Stored data:
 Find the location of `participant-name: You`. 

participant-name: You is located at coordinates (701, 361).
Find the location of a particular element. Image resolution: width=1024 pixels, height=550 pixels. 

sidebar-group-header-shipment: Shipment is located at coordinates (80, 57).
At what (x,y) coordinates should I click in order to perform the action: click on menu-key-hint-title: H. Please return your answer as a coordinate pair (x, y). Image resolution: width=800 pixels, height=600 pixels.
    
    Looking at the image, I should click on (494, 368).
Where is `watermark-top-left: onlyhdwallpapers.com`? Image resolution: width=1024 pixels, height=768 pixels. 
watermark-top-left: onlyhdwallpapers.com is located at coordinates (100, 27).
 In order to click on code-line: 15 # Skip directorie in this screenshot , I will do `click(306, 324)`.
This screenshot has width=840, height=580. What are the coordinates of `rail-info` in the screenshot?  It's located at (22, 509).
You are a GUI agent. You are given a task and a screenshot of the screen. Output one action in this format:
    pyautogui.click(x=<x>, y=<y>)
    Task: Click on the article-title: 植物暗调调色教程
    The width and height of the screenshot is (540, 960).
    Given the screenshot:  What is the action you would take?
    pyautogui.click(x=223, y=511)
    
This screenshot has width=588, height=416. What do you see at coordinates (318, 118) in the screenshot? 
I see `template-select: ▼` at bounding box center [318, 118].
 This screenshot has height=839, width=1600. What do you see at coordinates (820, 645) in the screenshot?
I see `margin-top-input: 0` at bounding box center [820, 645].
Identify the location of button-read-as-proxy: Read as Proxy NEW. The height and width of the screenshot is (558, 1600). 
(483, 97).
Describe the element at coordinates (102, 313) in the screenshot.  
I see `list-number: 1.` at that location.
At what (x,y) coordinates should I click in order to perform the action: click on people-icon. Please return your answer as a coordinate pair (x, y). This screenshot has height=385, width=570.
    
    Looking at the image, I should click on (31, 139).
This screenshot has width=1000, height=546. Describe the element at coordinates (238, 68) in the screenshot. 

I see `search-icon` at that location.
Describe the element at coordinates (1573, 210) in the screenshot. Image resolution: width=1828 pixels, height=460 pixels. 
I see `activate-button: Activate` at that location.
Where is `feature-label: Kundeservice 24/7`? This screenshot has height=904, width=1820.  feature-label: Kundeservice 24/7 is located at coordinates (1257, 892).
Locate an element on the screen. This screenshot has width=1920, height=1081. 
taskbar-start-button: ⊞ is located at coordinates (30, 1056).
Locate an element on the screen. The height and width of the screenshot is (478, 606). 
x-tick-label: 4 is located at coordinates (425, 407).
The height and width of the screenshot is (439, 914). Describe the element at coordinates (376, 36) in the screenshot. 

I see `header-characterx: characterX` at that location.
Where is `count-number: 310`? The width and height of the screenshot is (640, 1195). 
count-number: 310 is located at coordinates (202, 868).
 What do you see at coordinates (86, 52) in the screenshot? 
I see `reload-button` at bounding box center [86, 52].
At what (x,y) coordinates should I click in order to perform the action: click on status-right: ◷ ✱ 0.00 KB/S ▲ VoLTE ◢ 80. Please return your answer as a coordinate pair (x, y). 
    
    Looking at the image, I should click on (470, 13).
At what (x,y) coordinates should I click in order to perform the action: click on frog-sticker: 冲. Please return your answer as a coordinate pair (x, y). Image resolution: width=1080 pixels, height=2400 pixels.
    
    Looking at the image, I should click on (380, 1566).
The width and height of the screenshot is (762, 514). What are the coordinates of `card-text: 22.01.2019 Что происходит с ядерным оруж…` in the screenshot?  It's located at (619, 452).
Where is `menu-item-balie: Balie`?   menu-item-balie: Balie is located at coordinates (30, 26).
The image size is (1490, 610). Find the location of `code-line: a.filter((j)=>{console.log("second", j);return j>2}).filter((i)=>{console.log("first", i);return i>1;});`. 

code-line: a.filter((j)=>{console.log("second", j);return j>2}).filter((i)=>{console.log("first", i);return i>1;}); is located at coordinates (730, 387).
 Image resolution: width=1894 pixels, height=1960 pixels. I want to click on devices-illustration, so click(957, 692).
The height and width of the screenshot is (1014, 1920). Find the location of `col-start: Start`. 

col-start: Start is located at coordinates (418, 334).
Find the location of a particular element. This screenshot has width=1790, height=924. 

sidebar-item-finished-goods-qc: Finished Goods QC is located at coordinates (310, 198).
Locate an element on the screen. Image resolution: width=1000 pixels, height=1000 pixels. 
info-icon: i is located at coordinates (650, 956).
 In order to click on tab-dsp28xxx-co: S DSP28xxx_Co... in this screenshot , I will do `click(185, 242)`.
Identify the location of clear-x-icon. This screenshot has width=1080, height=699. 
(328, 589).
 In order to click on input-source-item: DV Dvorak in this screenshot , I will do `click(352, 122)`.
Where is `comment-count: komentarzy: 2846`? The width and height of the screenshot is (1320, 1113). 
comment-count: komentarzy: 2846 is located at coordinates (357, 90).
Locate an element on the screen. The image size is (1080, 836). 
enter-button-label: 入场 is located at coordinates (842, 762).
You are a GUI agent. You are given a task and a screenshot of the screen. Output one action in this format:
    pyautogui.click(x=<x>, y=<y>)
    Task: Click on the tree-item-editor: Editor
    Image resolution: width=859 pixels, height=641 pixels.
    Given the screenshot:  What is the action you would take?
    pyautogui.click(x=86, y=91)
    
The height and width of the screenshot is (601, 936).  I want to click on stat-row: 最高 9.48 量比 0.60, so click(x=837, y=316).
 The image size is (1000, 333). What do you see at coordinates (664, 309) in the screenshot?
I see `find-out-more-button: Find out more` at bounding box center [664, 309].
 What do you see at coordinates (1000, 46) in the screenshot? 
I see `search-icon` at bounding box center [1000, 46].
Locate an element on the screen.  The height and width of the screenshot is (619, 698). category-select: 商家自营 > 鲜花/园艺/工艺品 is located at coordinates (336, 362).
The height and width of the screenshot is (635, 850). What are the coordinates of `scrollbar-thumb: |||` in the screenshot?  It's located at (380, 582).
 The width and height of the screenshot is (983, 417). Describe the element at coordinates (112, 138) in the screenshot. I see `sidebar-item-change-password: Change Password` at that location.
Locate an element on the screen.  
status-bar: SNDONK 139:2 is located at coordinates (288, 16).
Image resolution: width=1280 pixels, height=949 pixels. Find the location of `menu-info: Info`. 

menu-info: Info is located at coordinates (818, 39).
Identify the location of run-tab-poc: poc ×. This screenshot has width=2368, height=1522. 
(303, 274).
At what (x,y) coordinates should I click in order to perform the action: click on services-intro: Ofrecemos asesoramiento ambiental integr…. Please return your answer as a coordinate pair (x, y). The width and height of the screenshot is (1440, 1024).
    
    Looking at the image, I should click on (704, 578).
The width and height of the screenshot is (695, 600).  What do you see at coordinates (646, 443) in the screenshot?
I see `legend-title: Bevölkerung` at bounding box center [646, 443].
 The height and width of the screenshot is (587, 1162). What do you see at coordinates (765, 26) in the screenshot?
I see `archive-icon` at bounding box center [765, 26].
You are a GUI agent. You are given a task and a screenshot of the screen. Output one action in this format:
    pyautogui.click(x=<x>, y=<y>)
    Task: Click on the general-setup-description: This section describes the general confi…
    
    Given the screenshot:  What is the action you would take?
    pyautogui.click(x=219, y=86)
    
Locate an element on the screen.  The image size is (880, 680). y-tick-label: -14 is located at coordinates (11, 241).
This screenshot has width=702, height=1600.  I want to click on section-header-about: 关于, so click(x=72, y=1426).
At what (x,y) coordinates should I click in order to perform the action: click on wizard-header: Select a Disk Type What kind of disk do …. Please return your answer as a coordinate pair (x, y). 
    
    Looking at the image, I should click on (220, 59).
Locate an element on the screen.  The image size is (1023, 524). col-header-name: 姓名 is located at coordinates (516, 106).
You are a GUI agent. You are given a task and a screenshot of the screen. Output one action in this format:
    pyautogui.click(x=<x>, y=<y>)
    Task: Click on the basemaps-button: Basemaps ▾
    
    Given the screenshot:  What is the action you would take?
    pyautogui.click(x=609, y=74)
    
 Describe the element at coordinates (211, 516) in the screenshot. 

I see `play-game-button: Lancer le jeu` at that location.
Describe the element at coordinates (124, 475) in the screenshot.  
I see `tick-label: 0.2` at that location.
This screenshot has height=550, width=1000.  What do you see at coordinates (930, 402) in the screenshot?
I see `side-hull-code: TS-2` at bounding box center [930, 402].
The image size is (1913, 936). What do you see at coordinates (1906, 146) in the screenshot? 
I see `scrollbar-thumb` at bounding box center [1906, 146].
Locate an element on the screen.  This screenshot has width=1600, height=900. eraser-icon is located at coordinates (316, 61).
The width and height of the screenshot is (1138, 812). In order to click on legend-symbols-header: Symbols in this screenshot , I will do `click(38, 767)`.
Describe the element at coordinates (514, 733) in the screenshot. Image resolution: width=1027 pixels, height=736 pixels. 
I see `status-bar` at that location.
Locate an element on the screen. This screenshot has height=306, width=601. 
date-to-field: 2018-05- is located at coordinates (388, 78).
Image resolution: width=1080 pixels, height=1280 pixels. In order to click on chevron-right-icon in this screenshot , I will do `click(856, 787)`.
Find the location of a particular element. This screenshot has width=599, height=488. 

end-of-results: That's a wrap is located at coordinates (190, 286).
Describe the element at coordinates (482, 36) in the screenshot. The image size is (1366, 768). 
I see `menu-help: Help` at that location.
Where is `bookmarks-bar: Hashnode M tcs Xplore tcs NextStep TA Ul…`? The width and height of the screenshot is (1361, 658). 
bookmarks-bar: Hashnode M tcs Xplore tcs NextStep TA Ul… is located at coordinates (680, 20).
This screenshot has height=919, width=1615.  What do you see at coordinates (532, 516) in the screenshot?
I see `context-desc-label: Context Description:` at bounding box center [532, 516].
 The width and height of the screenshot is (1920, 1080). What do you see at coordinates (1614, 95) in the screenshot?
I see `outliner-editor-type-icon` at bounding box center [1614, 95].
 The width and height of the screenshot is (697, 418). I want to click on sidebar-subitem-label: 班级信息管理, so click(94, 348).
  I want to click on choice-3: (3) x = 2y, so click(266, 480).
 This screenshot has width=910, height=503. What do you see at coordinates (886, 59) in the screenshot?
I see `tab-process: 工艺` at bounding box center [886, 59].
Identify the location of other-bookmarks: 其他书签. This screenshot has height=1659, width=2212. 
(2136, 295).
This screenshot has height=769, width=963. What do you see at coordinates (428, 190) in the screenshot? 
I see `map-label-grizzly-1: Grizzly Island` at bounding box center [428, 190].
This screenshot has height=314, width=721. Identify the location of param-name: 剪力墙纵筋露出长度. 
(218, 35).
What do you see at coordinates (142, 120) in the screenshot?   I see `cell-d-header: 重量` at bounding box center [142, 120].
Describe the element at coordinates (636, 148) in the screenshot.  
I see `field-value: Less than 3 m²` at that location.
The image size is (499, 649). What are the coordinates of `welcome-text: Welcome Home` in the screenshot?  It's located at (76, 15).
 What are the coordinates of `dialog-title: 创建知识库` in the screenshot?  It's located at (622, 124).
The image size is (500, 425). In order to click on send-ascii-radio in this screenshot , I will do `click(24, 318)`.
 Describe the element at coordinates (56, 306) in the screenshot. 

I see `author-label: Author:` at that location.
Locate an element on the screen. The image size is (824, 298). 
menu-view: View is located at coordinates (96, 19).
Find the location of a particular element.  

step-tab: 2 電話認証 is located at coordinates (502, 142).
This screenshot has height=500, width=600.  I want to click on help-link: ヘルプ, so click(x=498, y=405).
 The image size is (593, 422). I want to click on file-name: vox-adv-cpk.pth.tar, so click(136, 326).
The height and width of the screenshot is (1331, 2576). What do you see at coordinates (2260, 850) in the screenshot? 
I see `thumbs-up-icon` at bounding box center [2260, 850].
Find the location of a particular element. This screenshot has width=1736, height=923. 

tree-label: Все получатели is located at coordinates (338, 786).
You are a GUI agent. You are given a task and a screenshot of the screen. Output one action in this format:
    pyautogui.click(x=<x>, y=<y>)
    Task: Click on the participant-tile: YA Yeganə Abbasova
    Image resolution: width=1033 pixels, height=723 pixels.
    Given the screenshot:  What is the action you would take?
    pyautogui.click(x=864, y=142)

EXERCISE OBJECTIVE: Please copy the rows word for word, beginning with the line that contains "pixels, height=2400 pixels." and continuing through the line that contains "coordinates (30, 26).".

YOUR RESPONSE:
At what (x,y) coordinates should I click in order to perform the action: click on frog-sticker: 冲. Please return your answer as a coordinate pair (x, y). Image resolution: width=1080 pixels, height=2400 pixels.
    
    Looking at the image, I should click on (380, 1566).
The width and height of the screenshot is (762, 514). What are the coordinates of `card-text: 22.01.2019 Что происходит с ядерным оруж…` in the screenshot?  It's located at (619, 452).
Where is `menu-item-balie: Balie`?   menu-item-balie: Balie is located at coordinates (30, 26).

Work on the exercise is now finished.